International Journal of
Physical Sciences

  • Abbreviation: Int. J. Phys. Sci.
  • Language: English
  • ISSN: 1992-1950
  • DOI: 10.5897/IJPS
  • Start Year: 2006
  • Published Articles: 2575

Full Length Research Paper

Particle model of single bubble sonoluminescence

M. Adama Maiga
  • M. Adama Maiga
  • LML Laboratory (Laboratoire de Mécanique de Lille) / Arts et Metiers ParisTech, 8 Boulevard Louis XIV, 59046 Lille, France.
  • Google Scholar


  •  Received: 14 July 2016
  •  Accepted: 27 September 2016
  •  Published: 16 October 2016

Abstract

The single bubble sonoluminescence is a phenomenon where the vapour or gas bubble trapped in a liquid collapse by emitting light. Sonoluminescence is most often characterized by the formation of an imploding shock and the plasma. However, studies show that in some cases neither an imploding shock nor a plasma has been observed. This study concerns a physical explanation of the Single Bubble Sonoluminescence (SBSL), where neither an imploding shock nor a plasma has been observed. A particles model of SBSL is proposed based on the dissociation hypothesis phenomenon and the experimental studies showed that particles can be trapped in bubble and to emit light during the evolution of a single bubble. During the bubble collapse phase, the bubble radius can reach a few nanometers. The bubble is considered a quantum dot, where the particles from the molecules dissociation, are trapped and confined in the bubble. This containment imposes on particles a strong excitement which allows them to gain a strong energy and to be in an excited state. Thus, at the moment of the bubble afterbounce, the particles de-excite by losing energy in the form of photon emission, which explains the light emission. The model shows that the energy of the particles is physically acceptable only if the bubble is spherical. The sphericity of the bubble, which is a necessary condition for the particles model of SBSL, is experimentally observed in the collapse phase (to the first afterbounce) but not in the afterbounces phase, where the bubble is unstable and not spherical.
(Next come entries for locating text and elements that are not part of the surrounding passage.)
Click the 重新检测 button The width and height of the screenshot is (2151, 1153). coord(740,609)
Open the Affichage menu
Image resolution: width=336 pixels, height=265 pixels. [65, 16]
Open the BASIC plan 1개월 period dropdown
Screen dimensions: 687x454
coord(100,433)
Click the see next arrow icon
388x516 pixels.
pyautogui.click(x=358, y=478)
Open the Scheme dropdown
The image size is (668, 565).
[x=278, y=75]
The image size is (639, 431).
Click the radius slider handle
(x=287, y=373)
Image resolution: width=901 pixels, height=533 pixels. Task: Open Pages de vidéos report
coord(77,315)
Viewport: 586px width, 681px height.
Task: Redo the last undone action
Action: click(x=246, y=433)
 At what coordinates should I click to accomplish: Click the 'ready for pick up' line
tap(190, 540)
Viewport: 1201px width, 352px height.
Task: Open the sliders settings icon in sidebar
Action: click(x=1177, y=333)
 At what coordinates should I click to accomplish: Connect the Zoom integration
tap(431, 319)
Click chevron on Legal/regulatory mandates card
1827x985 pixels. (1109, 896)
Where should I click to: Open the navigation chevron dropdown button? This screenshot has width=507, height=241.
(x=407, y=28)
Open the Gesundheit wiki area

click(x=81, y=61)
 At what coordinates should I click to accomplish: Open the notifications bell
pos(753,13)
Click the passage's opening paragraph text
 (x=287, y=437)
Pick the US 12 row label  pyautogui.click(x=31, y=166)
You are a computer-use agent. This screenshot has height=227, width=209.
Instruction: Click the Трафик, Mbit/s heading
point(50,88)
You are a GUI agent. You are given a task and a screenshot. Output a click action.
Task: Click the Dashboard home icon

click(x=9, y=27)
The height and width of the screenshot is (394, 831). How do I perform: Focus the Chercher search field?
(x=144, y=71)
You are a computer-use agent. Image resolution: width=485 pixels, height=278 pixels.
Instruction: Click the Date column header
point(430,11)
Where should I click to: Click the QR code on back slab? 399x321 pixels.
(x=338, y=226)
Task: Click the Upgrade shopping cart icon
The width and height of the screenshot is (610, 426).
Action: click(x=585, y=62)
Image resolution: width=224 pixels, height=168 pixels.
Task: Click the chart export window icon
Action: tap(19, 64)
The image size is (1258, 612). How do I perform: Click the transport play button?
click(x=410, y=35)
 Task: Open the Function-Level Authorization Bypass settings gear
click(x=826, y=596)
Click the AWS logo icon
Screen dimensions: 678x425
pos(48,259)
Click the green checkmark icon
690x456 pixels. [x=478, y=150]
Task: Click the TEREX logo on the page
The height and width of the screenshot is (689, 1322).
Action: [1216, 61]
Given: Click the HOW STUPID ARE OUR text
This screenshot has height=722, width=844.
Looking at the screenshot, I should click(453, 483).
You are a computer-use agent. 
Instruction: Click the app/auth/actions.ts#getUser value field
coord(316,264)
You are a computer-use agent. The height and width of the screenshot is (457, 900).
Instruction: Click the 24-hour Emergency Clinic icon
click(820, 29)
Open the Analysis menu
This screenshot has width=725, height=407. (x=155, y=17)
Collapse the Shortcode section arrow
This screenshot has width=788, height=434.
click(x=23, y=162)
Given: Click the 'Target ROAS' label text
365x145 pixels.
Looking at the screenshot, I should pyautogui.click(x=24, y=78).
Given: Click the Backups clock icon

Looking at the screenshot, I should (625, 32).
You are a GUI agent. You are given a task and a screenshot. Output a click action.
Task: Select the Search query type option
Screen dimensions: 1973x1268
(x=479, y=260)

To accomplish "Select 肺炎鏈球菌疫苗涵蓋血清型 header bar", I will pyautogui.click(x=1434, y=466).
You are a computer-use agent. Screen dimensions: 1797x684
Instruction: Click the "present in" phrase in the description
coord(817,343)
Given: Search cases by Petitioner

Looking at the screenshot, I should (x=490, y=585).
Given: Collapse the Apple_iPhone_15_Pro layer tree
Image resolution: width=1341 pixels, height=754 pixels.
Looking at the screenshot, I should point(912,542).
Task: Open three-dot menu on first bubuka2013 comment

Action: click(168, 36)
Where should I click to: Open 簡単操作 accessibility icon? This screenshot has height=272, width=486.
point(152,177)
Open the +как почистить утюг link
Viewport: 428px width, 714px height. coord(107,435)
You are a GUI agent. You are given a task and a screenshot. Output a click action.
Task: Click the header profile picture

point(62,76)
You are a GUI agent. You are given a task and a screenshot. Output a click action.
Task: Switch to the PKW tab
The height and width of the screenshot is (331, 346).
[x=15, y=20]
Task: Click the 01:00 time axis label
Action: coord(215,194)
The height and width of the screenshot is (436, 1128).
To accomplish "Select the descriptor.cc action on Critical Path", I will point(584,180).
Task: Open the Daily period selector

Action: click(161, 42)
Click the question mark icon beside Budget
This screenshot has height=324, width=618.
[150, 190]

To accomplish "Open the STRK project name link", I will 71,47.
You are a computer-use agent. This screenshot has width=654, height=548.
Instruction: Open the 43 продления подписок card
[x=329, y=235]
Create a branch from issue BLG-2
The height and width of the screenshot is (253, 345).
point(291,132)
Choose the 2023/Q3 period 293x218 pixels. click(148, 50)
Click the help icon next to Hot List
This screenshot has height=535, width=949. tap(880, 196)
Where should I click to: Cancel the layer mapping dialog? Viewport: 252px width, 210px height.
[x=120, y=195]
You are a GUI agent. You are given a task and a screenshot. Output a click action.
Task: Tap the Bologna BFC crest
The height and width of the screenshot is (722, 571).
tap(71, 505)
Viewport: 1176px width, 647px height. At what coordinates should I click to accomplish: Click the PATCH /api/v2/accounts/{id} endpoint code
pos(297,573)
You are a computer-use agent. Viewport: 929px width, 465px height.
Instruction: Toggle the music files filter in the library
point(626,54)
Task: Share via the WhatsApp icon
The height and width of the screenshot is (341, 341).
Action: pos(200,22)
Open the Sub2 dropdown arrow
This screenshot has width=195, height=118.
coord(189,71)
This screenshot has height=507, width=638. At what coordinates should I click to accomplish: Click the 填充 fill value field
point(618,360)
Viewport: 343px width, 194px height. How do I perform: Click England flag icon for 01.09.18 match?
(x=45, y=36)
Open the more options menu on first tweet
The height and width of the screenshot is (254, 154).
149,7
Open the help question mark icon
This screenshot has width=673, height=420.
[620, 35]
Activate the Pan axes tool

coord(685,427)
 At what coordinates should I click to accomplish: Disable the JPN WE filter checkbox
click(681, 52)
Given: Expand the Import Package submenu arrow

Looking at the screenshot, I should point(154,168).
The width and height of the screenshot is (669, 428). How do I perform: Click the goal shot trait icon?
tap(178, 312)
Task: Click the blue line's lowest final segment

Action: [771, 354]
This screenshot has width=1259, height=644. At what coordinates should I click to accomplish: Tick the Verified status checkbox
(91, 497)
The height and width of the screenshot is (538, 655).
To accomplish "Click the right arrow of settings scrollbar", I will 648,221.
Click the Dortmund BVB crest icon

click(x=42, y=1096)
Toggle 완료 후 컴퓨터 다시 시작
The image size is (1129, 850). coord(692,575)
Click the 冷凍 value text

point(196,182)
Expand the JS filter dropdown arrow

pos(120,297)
This explains why the bubble emits light to the collapse but not in the afterbounces phase where it is also very small. This condition of spherical bubble can constitute a validation of the particles model of SBSL. In this model, with the interaction between particles, it is also possible that the particles emit light by Bremsstrahlung radiation emission. But contrary to case where the temperature is very high, that is, where there is the formation of the plasma, in this case those are the size and sphericity of the bubble, that is, the containment, which impose on particles a strong excitement which allow them to move.
 
Key words: Sonoluminescence, modeling, particles, quantum mechanics.